Giants fans are very familiar with outgoing defensive coordinator and interim head coach Steve Spagnuolo. As a reminder, he was an assistant defensive coach under legendary defensive coordinator Jim Johnson in Philadelphia for eight seasons. Johnson was known for his blitzes, pioneering double A-gap blitz looks and other types of exotic delayed blitzes from safeties and other overload looks before the snap that wrecked havoc on the 5- and 7-step passing schemes of the era.

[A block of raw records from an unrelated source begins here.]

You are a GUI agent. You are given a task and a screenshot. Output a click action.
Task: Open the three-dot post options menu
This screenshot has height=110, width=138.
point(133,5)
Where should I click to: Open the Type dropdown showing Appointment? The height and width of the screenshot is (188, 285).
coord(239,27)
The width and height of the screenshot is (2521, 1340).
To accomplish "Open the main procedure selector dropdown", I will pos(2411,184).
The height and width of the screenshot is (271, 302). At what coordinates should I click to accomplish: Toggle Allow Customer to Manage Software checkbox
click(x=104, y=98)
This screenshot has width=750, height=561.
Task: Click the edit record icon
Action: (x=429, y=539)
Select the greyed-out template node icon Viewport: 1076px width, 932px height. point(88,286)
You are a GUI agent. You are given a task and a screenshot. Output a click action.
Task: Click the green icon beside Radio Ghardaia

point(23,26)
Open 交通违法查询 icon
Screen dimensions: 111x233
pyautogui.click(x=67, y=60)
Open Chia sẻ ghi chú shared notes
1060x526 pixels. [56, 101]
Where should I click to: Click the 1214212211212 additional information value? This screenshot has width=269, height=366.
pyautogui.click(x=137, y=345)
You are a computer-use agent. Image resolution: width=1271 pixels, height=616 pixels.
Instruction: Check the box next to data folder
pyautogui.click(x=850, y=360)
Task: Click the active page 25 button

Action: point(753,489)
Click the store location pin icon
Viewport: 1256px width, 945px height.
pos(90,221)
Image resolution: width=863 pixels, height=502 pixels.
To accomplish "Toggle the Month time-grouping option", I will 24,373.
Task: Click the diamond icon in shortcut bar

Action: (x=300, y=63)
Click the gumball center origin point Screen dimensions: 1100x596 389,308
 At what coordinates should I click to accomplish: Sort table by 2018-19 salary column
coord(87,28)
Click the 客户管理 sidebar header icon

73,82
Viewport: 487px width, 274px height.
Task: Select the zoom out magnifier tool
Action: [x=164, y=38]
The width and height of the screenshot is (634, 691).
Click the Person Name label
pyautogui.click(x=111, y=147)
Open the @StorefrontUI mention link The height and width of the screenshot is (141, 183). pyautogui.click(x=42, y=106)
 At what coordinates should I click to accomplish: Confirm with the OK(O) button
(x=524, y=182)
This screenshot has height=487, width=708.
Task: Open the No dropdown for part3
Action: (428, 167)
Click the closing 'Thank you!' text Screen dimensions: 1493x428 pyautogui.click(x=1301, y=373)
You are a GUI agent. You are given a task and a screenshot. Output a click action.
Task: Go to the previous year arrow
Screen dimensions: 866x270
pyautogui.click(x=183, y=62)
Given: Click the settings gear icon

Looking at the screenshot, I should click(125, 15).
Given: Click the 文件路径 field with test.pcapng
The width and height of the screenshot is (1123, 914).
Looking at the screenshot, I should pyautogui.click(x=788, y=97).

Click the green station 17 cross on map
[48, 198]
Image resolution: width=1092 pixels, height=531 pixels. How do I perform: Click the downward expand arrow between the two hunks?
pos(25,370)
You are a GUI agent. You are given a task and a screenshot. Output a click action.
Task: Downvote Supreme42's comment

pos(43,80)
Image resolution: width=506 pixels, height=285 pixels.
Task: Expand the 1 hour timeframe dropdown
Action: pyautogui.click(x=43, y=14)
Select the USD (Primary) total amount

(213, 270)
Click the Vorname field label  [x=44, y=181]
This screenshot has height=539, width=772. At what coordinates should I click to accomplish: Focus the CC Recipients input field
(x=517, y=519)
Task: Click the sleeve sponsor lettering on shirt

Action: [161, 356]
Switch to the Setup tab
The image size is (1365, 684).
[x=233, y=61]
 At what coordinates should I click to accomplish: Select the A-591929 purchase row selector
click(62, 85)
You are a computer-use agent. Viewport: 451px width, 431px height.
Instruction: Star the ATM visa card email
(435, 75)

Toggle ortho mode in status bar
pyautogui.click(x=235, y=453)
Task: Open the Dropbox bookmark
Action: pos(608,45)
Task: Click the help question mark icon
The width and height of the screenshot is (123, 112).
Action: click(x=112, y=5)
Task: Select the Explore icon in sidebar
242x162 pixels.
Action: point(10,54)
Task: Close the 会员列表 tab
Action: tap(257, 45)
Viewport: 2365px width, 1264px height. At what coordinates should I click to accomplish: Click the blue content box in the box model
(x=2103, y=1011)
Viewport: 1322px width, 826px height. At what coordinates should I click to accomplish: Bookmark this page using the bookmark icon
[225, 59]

Throughout Spagnuolo’s coaching career (New York Giants, obviously, but don’t forget St. Louis Rams head coach, New Orleans Saints defensive coordinator, Baltimore Ravens defensive assistant) the amount of pressure he has brought via the blitz has varied, but many of Johnson’s schemes were backbones of his attack.

Fast forward to the 2017 season and Spagnuolo is back in Big Blue and coming off a strong 2016 season. His defense was, in his words, in “graduate school” in regards to understanding the schemes and concepts they could now run. This absolutely applied to the blitzes from the secondary, often delayed and originating from off the line of scrimmage. Their design centered on almost a one-two combination, in which a blitz look was shown on one side, and then a blitz would come from an unknown area on the opposite side. There was no better example of this than versus the Eagles in week three of 2017, a game that if the scales had tipped in the Giants’ favor, the entire season may have ended up on a starkly different trajectory. This was a 3rd-and-8 near the end of the second half, and a big stop by the Giants:

The clear front side distracting pressure (and resulting relatively complicated man coverage scheme) was coupled with the back side boundary safety blitz. Spagnuolo wanted the offense to react as it did with a protection slide to the initial pressure look, allowing one of his blitzers (Collins) to face a lesser quality blocker (RB Blount). This is an example of things that should work, and this game partially laid a foundation of how teams attacked Eagles quarterback Carson Wentz for the rest of the season.

Unfortunately, though, many of the secondary blitzes featured last year were not as successful. Spagnuolo featured secondary blitzes often, according to FO again, with a frequency rate of 14.7 percent, or 3rd highest in the league. They came from both safeties, outside cornerbacks and slot corner/nickel back positions.